For instance, one large American company known for not paying dividends is Apple (AAPL). Financial analysts and investors alike have debated whether or not Apple should pay out some of the more than $40 billion (yes, billion) they have in cash reserves to its shareholders. Apple’s CEO, Steve Jobs, has said publicly that he has no intention of paying dividends. Instead, he believes the company could better use the cash to invest in new innovations, technology and knowledge, without mortgaging the future of Apple. He also knows that Apple is in the enviable position of having substantial cash reserves should the economy turn south or for any other financial emergency. Apple has successfully grown the company at an incredible rate, adding value to shareholders, all without paying dividends. However, they may more of the exception than the rule.

While Apple has chosen this approach to saving or reinvesting their cash, other companies may decide to pay a dividend. One example of a stock that pays out dividends is Home Retail Group, PLC (HOME), listed on the London Stock Exchange. Home Retail Group pays annual dividends currently yielding about 8.4%. They, along with many other dividend paying companies, believe that it is in the best interest of their shareholders to pay out excess cash. As we mentioned in the open, time has proven that those who invest in dividend paying companies have outperformed those who do not by a wide margin.

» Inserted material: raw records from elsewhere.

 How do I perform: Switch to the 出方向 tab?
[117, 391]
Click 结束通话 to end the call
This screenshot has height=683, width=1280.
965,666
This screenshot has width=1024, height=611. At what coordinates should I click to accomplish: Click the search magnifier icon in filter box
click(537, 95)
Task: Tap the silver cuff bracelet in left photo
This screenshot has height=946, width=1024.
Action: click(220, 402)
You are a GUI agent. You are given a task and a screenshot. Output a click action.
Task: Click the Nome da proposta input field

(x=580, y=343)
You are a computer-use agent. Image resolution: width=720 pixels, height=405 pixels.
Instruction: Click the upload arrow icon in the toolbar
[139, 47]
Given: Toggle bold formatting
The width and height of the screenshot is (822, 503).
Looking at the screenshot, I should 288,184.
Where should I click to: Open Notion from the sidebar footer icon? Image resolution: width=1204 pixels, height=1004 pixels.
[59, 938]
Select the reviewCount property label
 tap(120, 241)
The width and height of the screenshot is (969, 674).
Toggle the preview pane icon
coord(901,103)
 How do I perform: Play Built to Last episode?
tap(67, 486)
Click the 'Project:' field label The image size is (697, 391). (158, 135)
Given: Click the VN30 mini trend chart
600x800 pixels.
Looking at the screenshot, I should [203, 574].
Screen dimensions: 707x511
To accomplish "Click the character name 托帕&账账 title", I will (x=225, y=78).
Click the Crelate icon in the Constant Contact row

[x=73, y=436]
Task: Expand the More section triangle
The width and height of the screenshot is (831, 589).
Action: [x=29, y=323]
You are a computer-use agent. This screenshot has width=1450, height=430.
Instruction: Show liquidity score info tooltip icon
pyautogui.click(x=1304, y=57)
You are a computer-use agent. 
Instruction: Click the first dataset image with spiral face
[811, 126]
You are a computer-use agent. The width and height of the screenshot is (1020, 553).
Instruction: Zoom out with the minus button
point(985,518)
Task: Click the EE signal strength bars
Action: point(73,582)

On Average: Dividend Paying Shares Well Outperform

A study by Ned Davis Research ( from 2008 showed that over a 35 year period, from 1972 to 2007, a portfolio consisting of dividend paying stocks would see an annual return of between 8.9% and 10.9%. The difference is that the 8.9% gains represent a portfolio in which the stocks did not change their dividend over the time period. The 10.9% gains come from a portfolio consisting of stocks that increase (or begin) their dividends over time. Meanwhile, a portfolio consisting of only non-dividend paying stocks would only see an annual return of 2.5% over the 35 year period.

In terms of real dollars, the non-dividend portfolio would be worth $240,000 in 2007, after starting with an investment of $100,000. On the other hand, the portfolio of dividend paying stocks would be worth over $3.2 million and the stocks that increase their dividends would end with a value of more than $4 million, each after starting with the same $100,000 in 1972. These numbers are pretty incredible and show: over a long period of time (35 years in this case), stocks that pay dividends to their shareholders outperformed those that do not.

Over the short term, the results may be quite different. In fact, during the technology boom of the late 1990’s and early 2000’s, non-dividend stocks greatly outperformed dividend paying stocks.

Companies that pay dividends tend to be older, more established companies that are fairly dominant in their industry. That does not mean that only the top companies in each industry pay dividends, but those that pay them generally have a solid foothold in their respective market. For this reason, along with other reasons laid out in this article… buying stocks that pay dividends is a recommended strategy for investors who aim to build wealth over a long period of time.